◆ Exercise requirements ◆
Please convert the rows into a numbered list, starting at the line that contains "Given: Click description" and running through the end of the rows, with both ends included. Skip blank lines and leave the pictures out.

(Collection entries)
=======

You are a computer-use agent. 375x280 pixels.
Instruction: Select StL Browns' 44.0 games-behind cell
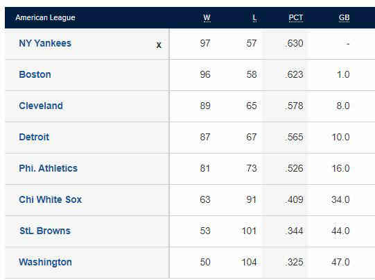[x=340, y=231]
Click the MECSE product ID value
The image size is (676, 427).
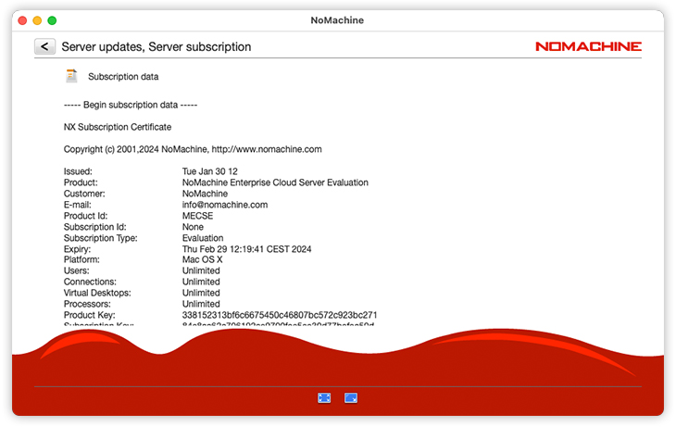[197, 216]
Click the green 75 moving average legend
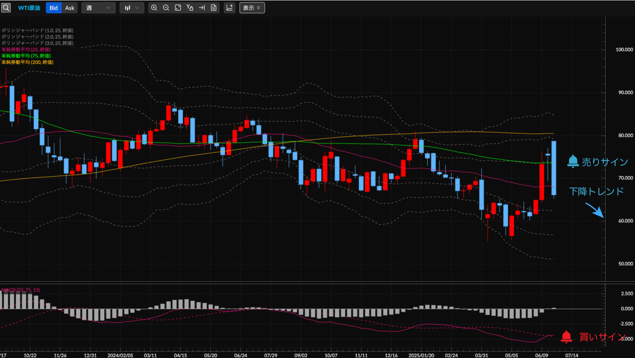This screenshot has height=358, width=635. point(26,56)
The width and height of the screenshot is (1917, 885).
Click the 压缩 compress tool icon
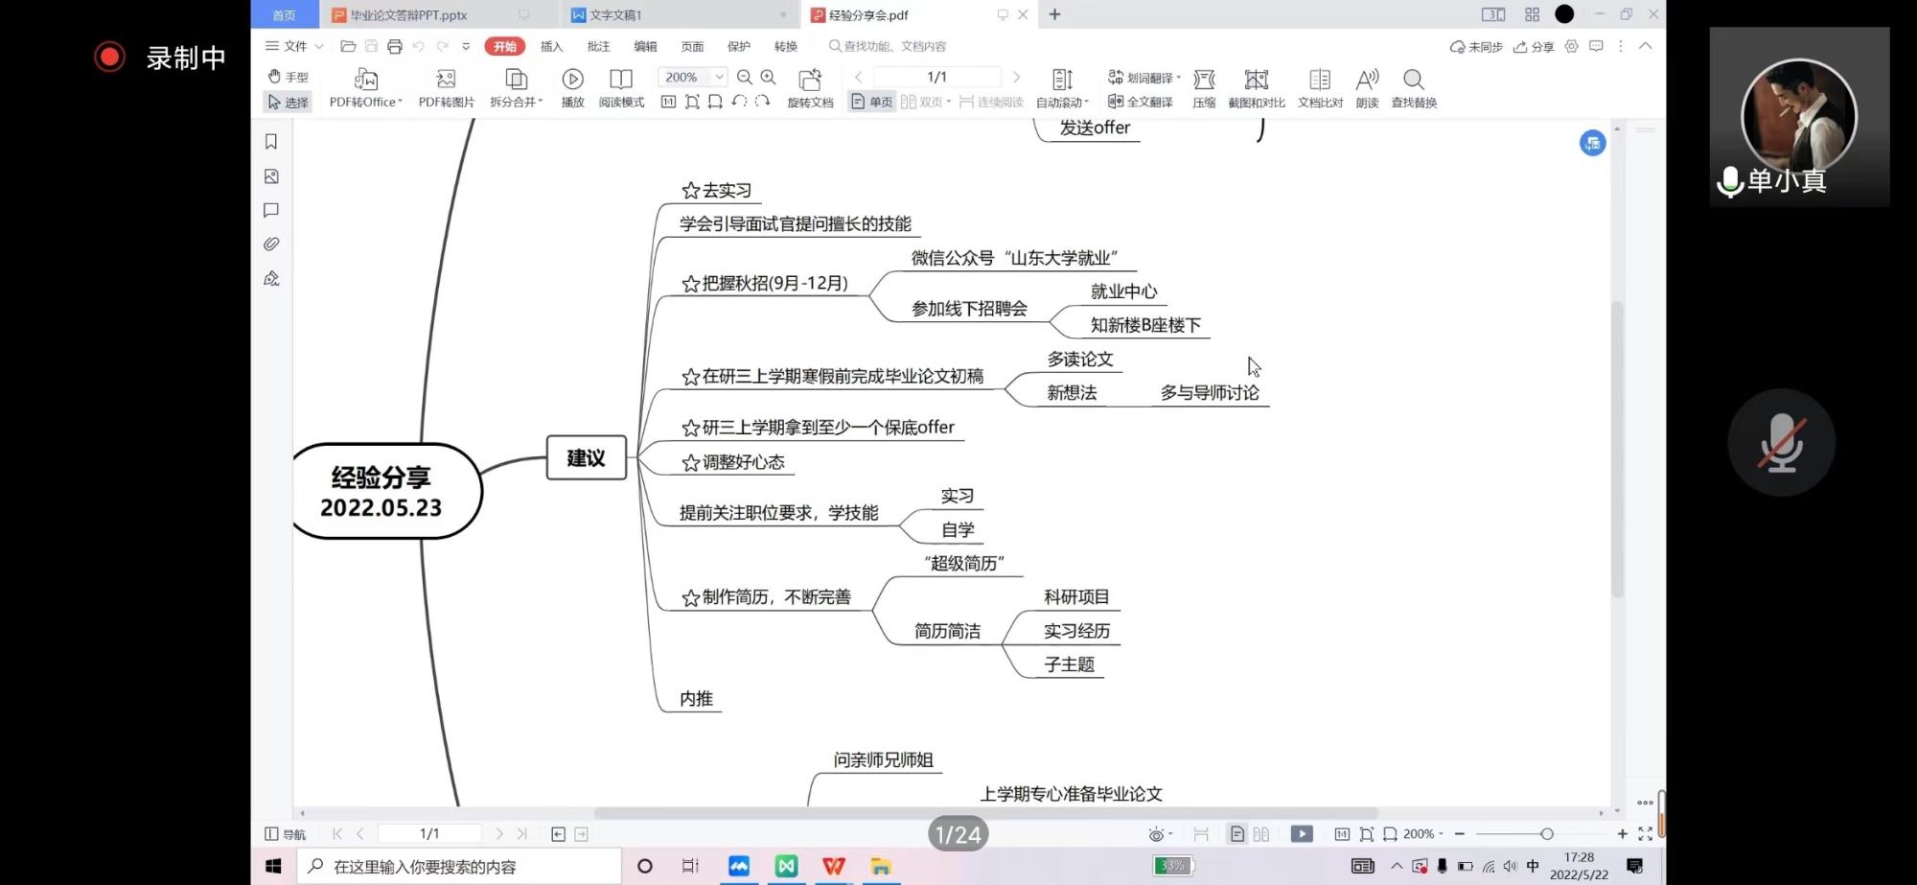coord(1204,80)
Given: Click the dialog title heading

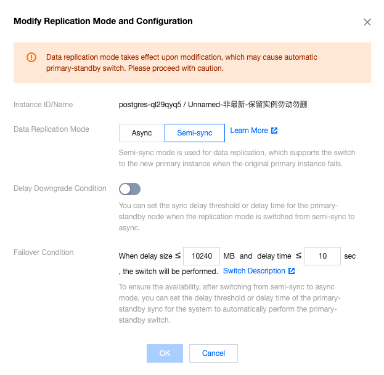Looking at the screenshot, I should (x=103, y=21).
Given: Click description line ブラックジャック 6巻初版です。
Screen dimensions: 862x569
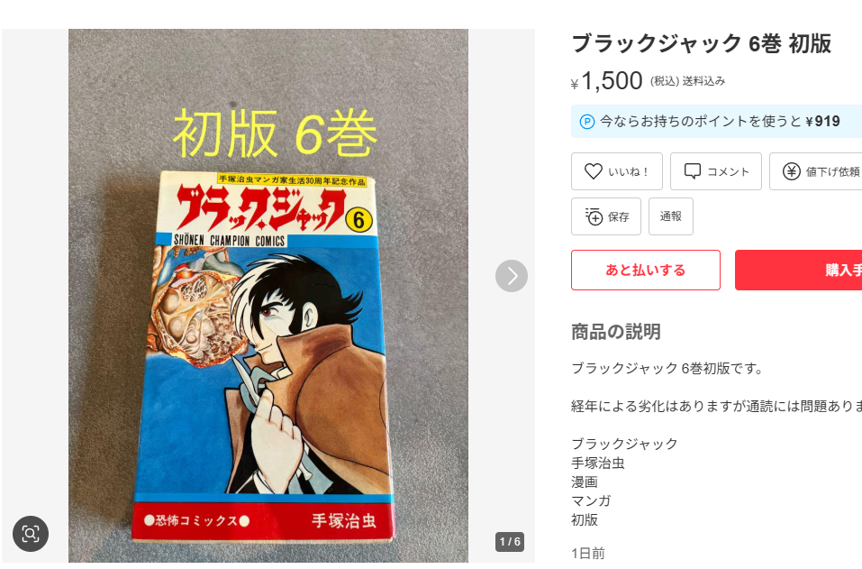Looking at the screenshot, I should (x=668, y=368).
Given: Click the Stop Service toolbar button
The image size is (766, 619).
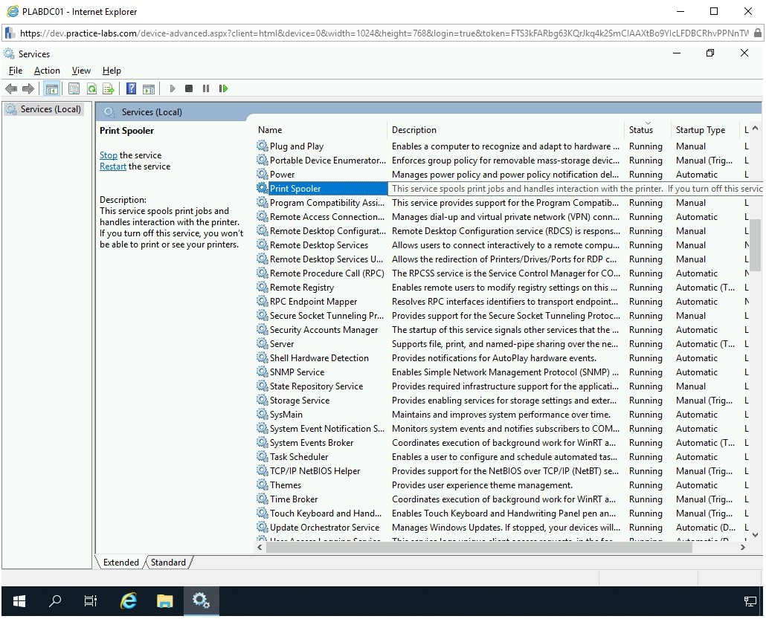Looking at the screenshot, I should point(189,88).
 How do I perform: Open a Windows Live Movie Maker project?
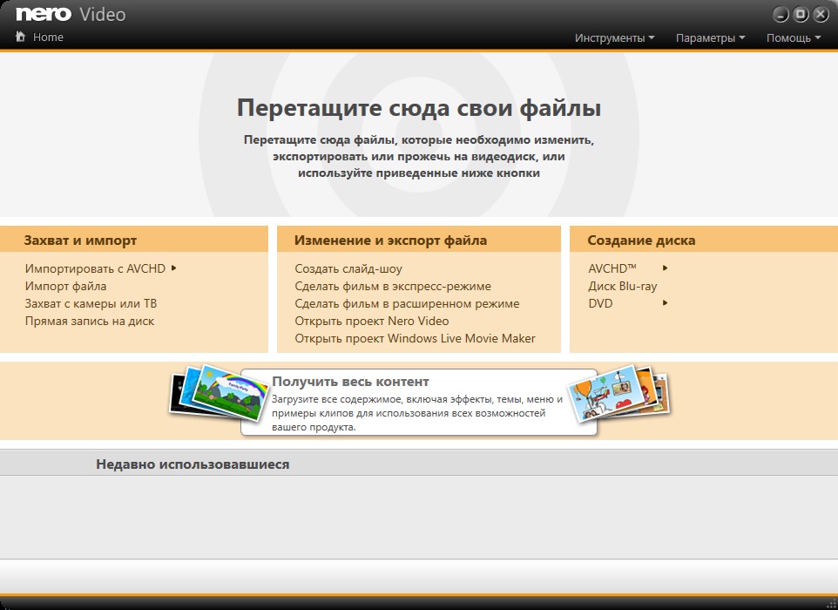tap(415, 338)
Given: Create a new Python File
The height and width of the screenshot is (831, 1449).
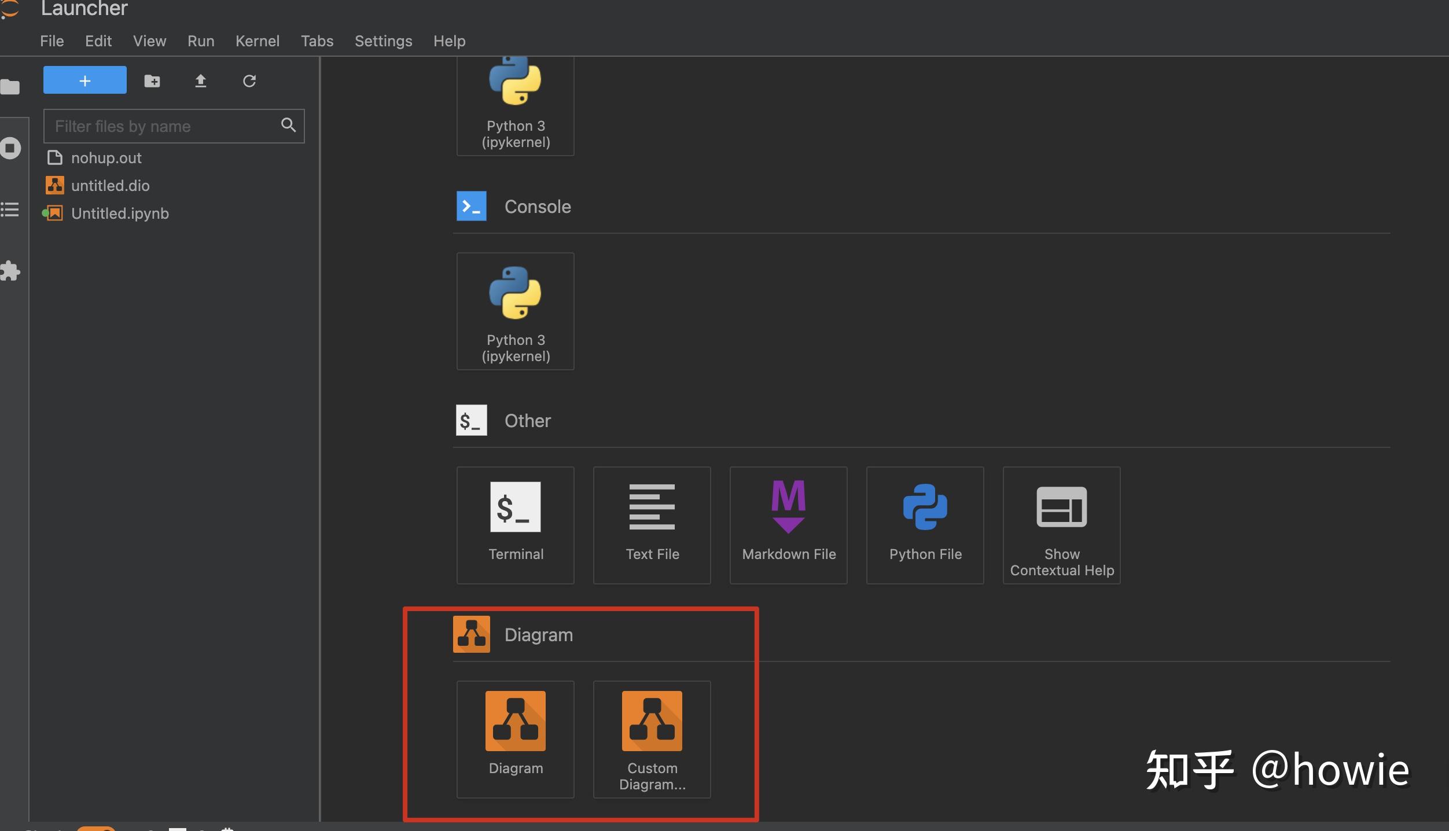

=======

◆ The completed task ◆
1. Given: Click description line ブラックジャック 6巻初版です。
2. Screen dimensions: 862x569
3. Looking at the screenshot, I should (x=668, y=368).
4. Given: Click the Stop Service toolbar button
5. The image size is (766, 619).
6. Looking at the screenshot, I should point(189,88).
7.  How do I perform: Open a Windows Live Movie Maker project?
8. tap(415, 338)
9. Given: Create a new Python File
10. The height and width of the screenshot is (831, 1449).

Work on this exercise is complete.